All of lore.kernel.org
 help / color / mirror / Atom feed
From: Alexei Starovoitov <alexei.starovoitov@gmail.com>
To: Dave Marchevsky <davemarchevsky@meta.com>
Cc: Kumar Kartikeya Dwivedi <memxor@gmail.com>,
	Dave Marchevsky <davemarchevsky@fb.com>,
	bpf@vger.kernel.org, Alexei Starovoitov <ast@kernel.org>,
	Daniel Borkmann <daniel@iogearbox.net>,
	Andrii Nakryiko <andrii@kernel.org>,
	Kernel Team <kernel-team@fb.com>, Tejun Heo <tj@kernel.org>
Subject: Re: [PATCH bpf-next 00/13] BPF rbtree next-gen datastructure
Date: Wed, 7 Dec 2022 19:51:40 -0800	[thread overview]
Message-ID: <20221208035140.skuadnybf5aqb4o5@macbook-pro-6.dhcp.thefacebook.com> (raw)
In-Reply-To: <33b0c075-3551-b57a-76e4-bc40452b3253@meta.com>

On Wed, Dec 07, 2022 at 08:18:25PM -0500, Dave Marchevsky wrote:
> 
> Before replying to specific things in this email, I think it would be useful
> to have a subthread clearing up definitions and semantics, as I think we're
> talking past each other a bit.

Yeah. We were not on the same page.
The concepts of 'owning ref' and 'non-owning ref' appeared 'new' to me.
I remember discussing 'conditional release' and OBJ_NON_OWNING_REF long ago
and I thought we agreed that both are not necessary and with that
I assumed that anything 'non-owning' as a concept is gone too.
So the only thing left (in my mind) was the 'owning' concept.
Which I mapped as ref_obj_id > 0. In other words 'owning' meant 'acquired'.

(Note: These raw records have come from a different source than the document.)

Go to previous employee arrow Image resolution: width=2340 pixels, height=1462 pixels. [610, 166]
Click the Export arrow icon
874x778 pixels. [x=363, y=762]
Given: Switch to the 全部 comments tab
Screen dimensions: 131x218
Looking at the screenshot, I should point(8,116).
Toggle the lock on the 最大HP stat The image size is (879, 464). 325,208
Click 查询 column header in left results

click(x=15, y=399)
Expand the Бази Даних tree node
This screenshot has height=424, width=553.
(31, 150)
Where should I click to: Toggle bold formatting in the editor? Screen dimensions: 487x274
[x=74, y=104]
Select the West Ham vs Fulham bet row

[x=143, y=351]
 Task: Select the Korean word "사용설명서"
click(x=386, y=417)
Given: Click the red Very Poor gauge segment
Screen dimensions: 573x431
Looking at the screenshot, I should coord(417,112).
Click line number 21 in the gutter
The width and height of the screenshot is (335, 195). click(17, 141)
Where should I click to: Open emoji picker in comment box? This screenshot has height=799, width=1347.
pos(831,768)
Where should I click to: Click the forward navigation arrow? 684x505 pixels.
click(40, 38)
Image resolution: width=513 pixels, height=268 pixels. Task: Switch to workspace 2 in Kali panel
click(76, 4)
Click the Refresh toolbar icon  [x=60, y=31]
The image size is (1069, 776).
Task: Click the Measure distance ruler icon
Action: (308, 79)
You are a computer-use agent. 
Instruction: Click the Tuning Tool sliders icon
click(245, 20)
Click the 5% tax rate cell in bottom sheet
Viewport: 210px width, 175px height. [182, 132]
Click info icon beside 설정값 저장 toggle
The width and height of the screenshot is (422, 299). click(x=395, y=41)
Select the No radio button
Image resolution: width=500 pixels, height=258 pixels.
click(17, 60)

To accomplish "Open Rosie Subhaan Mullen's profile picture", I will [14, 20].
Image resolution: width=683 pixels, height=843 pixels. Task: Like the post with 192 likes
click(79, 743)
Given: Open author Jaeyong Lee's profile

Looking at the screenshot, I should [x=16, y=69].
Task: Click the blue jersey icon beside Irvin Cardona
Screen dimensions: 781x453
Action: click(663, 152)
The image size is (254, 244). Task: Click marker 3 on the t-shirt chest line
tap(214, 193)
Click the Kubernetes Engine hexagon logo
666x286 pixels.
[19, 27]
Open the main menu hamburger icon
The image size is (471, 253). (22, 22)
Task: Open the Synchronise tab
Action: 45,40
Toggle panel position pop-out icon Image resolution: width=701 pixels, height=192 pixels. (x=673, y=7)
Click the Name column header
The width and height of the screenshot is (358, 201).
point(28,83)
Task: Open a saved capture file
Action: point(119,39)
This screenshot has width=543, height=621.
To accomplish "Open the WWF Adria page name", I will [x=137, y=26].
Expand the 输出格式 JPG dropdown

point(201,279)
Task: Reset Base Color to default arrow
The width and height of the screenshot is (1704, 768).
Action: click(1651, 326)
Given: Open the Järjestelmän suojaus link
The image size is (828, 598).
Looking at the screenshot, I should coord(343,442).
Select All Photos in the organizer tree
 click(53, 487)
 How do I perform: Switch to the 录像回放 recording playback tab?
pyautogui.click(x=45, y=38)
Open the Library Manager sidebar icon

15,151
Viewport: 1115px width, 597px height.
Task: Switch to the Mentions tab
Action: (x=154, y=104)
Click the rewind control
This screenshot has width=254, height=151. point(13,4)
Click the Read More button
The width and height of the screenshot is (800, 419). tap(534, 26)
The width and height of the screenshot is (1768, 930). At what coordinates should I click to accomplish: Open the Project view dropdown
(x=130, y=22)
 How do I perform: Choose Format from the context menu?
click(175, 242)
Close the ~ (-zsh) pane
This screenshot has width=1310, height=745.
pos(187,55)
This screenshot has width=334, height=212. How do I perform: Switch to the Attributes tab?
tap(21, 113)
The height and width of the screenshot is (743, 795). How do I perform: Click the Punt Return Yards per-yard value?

Please have this detailed explanation in the commit log next time to
avoid this back and forth.
Now to the fun part...

> 
> On a conceptual level I've still been using "owning reference" and "non-owning
> reference" to understand rbtree operations. I'll use those here and try to map
> them to actual verifier concepts later.
> 
> owning reference
> 
>   * This reference controls the lifetime of the pointee
>   * Ownership of pointee must be 'released' by passing it to some rbtree
>     API kfunc - rbtree_add in our case -  or via bpf_obj_drop, which free's
>     * If not released before program ends, verifier considers prog invalid
>   * Access to the memory ref is pointing at will not page fault

agree.

> non-owning reference
> 
>   * No ownership of pointee so can't pass ownership via rbtree_add, not allowed
>     to bpf_obj_drop
>   * No control of lifetime, but can infer memory safety based on context
>     (see explanation below)
>   * Access to the memory ref is pointing at will not page fault
>     (see explanation below)

agree with addition that both read and write should be allowed into this
'non-owning' ptr.
Which breaks if you map this to something that ORs with PTR_UNTRUSTED.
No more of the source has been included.